- [Prompt] Look over the listing below and tally the lines in which the word "height" turns up. Answer with the tally only.

==== Study material

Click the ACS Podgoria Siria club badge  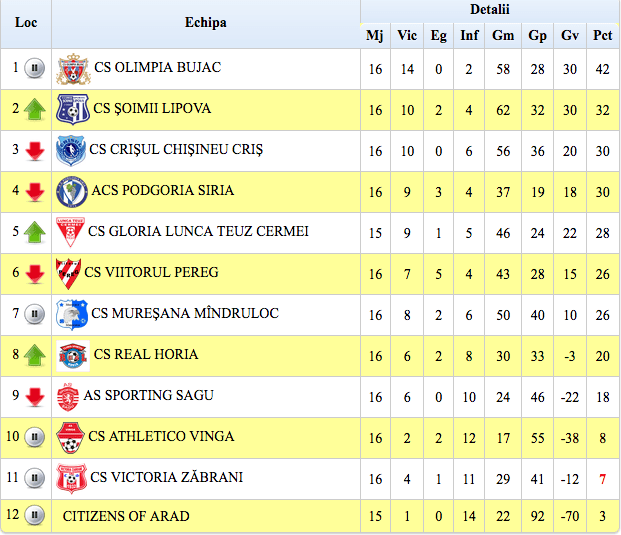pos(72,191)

========
==== Study material

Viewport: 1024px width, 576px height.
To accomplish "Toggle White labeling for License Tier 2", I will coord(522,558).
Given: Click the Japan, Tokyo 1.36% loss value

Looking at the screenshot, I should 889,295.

========
==== Study material

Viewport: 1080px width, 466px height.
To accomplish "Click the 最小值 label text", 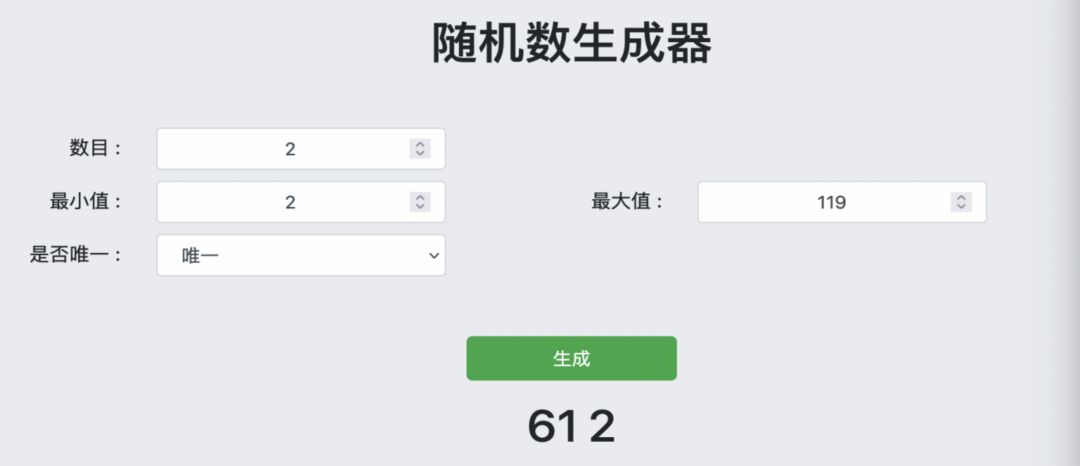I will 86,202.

========

- [Exercise response] 2